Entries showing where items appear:
========================================================================
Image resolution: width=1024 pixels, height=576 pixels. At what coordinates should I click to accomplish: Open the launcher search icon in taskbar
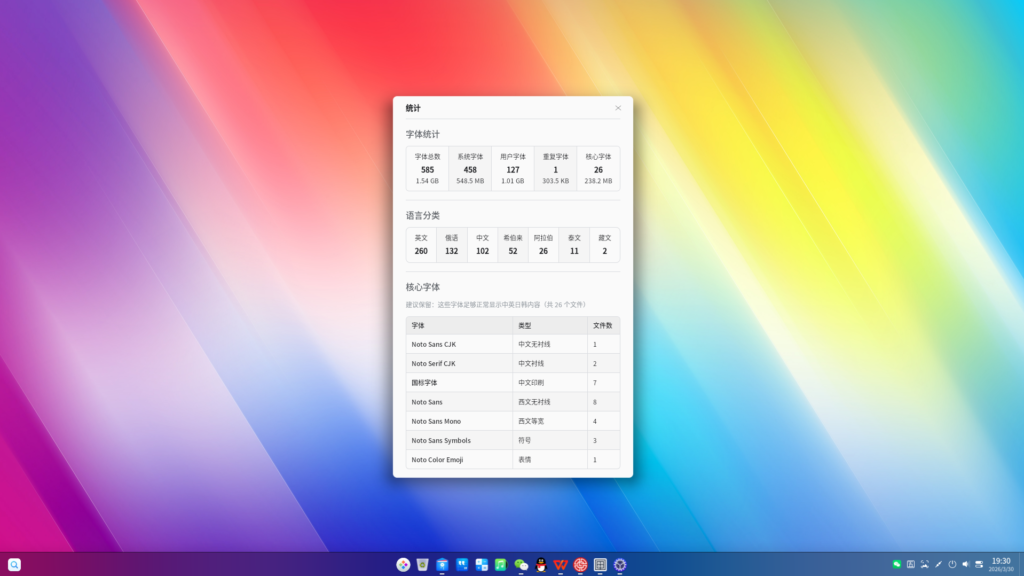14,565
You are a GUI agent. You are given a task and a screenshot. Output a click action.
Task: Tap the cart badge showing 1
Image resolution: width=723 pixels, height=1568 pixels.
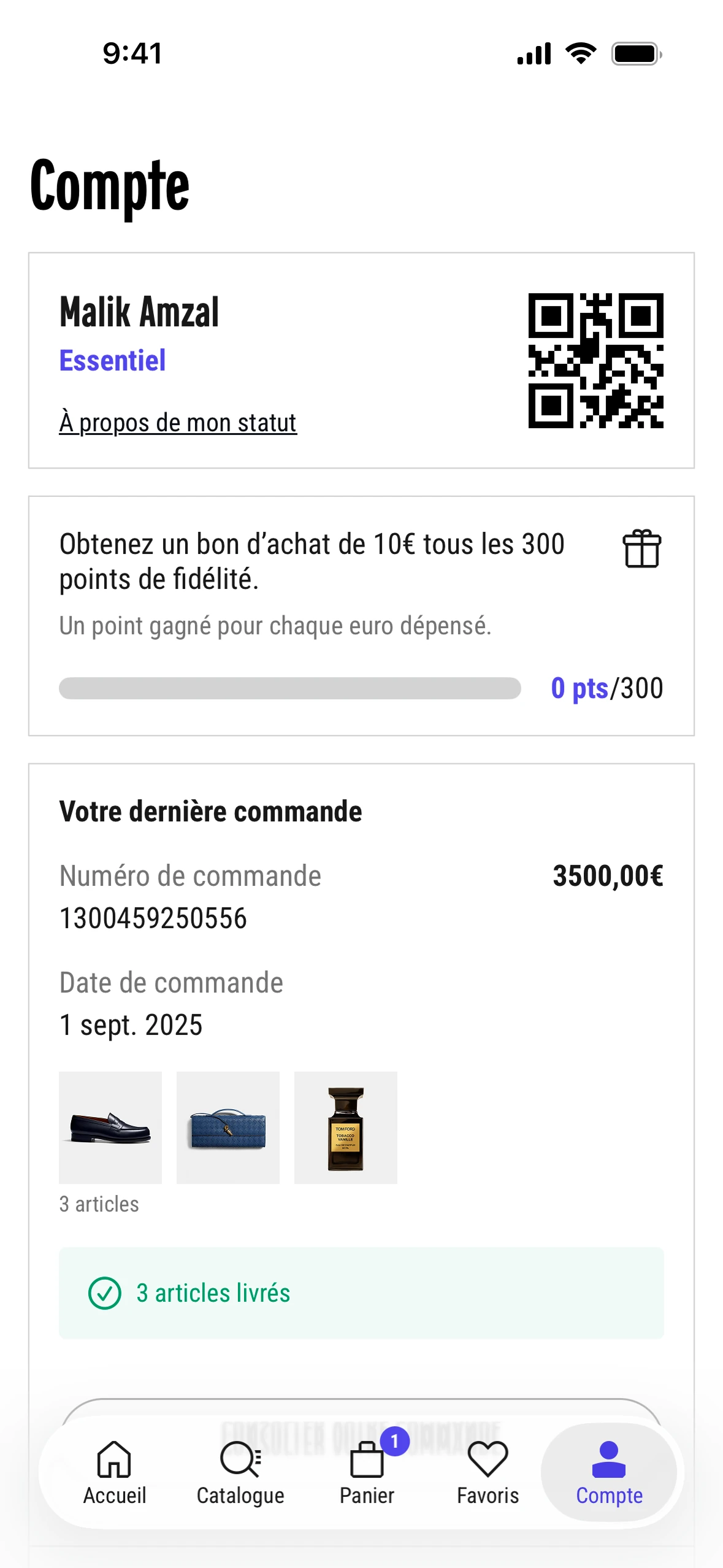click(x=394, y=1441)
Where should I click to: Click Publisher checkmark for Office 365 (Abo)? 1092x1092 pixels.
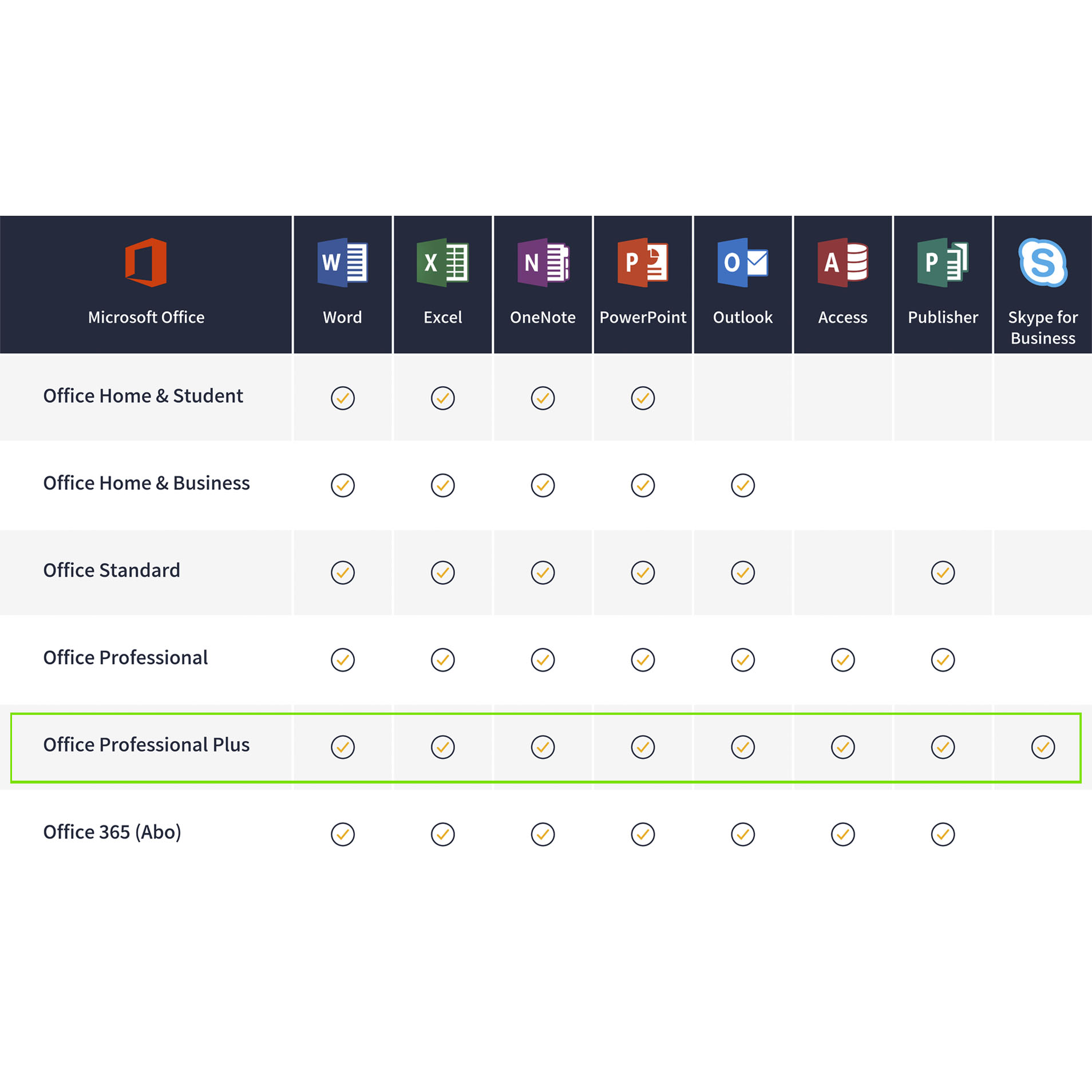[x=943, y=834]
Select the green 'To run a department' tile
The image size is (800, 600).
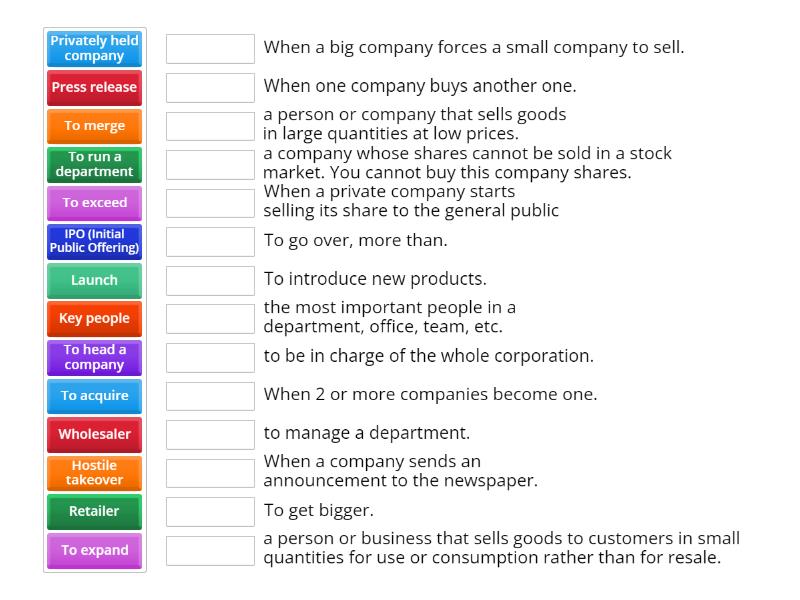tap(95, 164)
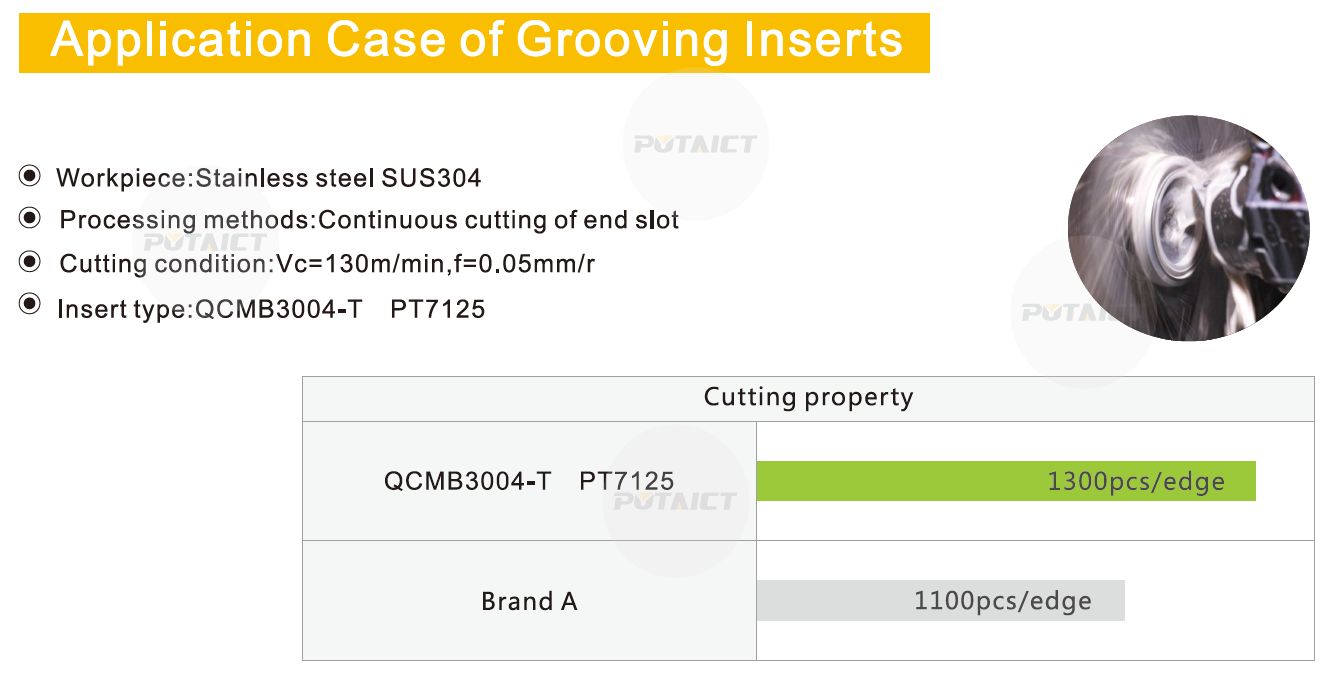Click the 1300pcs/edge label
The width and height of the screenshot is (1336, 674).
point(1136,482)
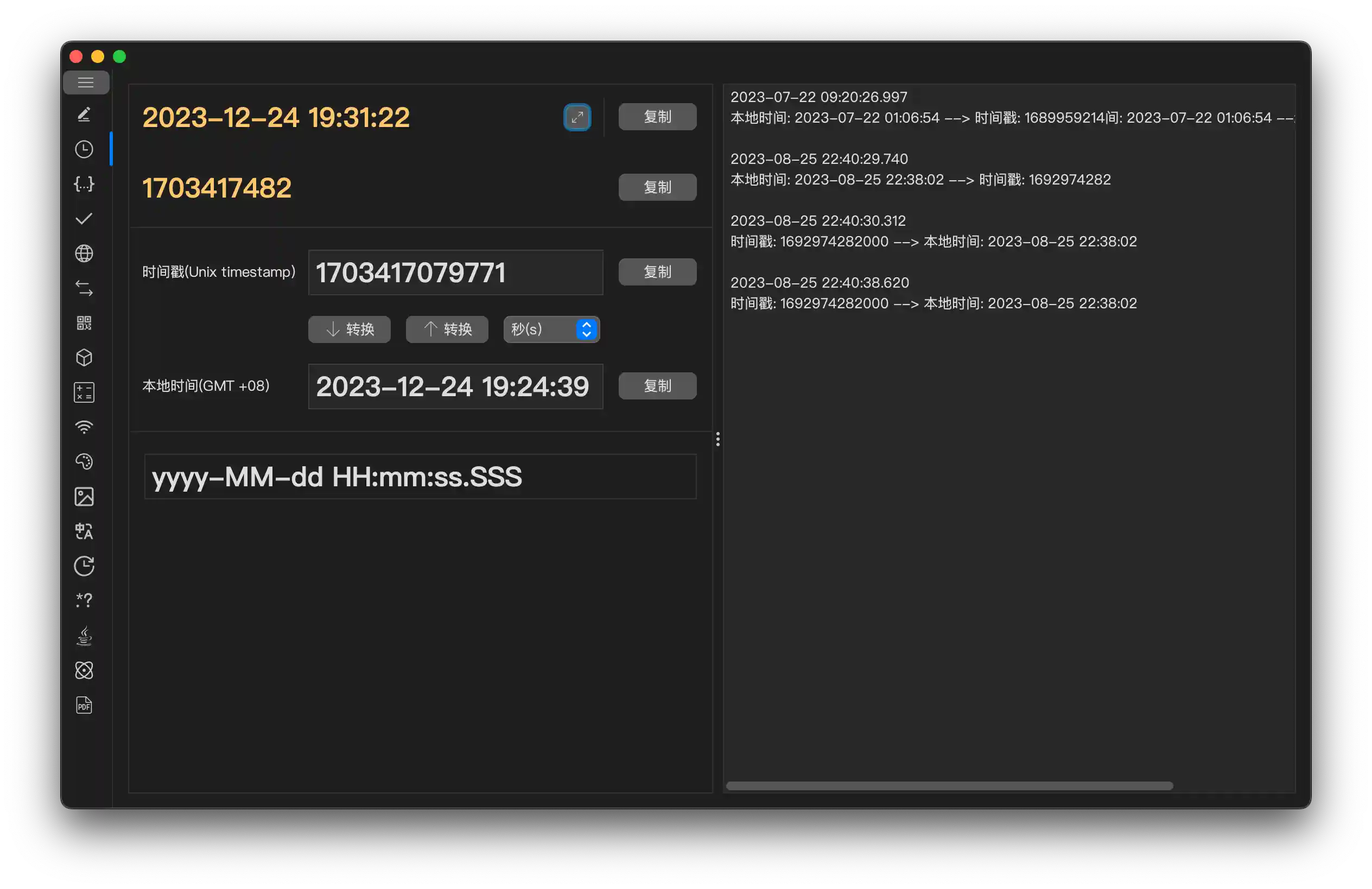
========================================================================
Pick out each line above that contains the string "height" and copy every such line in full.

Image resolution: width=1024 pixels, height=576 pixels. At what coordinates should I click to accomplish: Open the launcher search icon in taskbar
Image resolution: width=723 pixels, height=1568 pixels.
The width and height of the screenshot is (1336, 674).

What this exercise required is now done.